Online internet courses by Call of the Page

Are you interested in a Call of the Page course? We run courses on haiku; tanka; tanka stories/prose; haibun; shahai; and other genres.

Please email Karen or Alan at our joint email address: admin@callofthepage.org
We will let you know more about these courses.

Call of the Page (Alan & Karen)

Friday, November 02, 2018

Why haiku is different and Basho never wrote them in English


The term haiku in Kanji



Why haiku is different
An ongoing article by Alan Summers


Haiku (plural and singular spelling) began to be written in the 1890s onwards. It was?! 

I often read that haiku is called ancient, but doesn’t that mean hundreds if not thousands of years old? That’s not really true, and anything modern or fairly modern has its roots back in ancient times, from coffee, macchinatios, pizza, bread, wine, beer, food and drink in general etc… We wouldn’t surely walk into a café and ask for an ancient cup of coffee, and ask for an ancient sandwich. We might risk our health by doing so!

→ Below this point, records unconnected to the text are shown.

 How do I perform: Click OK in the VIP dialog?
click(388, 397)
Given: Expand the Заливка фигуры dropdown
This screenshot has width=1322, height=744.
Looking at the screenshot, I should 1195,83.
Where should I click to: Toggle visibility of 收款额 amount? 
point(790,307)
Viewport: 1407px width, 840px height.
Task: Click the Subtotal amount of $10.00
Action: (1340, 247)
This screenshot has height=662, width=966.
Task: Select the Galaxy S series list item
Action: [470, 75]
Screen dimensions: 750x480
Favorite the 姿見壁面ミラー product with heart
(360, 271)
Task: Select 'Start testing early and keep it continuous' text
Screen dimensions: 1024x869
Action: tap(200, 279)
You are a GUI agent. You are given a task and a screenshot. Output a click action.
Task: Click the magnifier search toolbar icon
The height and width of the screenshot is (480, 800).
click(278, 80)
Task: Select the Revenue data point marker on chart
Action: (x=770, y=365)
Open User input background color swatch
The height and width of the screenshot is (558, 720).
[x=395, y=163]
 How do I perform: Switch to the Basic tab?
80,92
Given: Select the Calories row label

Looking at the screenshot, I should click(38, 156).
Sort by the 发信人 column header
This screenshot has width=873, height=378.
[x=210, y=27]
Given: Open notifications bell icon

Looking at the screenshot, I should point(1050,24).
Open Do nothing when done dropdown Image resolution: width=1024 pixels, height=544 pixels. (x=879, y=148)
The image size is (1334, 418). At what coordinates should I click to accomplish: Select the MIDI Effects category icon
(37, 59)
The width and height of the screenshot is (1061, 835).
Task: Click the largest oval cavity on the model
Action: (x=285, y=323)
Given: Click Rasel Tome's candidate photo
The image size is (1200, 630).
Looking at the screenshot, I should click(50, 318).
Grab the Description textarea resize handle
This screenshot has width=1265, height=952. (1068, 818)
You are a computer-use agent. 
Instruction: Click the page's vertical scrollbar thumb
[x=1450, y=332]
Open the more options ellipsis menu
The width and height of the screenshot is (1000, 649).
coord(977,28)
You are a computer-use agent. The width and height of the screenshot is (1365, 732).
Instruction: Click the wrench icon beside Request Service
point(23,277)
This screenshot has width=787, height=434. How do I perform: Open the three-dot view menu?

So yes, haiku is not actually that old, but comes from another type of poetry that is older, and that older poetry comes from an even older poetry and so on and so on. It was the journalist Masaoka Shiki (正岡 子規 1867 – 1902) who used a rarely known term called ‘haiku’ and made it into a specific (and new) role in poetry, thus creating a genre around that term, which continues to be popular today. 

Shiki wasn’t a fan of the common and popular activity where poets gathered to produce a number of verses together, where the final poem was all their joint verses linking each other which was called a ‘renku’. The special verse that kickstarted a renku group poem was called a “hokku”.

“At first Shiki used both “hokku” and “haiku” but then started to use solely “haiku” to replace “hokku”, because “hokku” implied that other stanzas were to follow and became inappropriate.”

The Importance of a Sense of Humour in Haiku by Susumu Takiguchi


Throughout this article I will intersperse haiku, to hopefully show how different styles can make up the genre called “haiku”. 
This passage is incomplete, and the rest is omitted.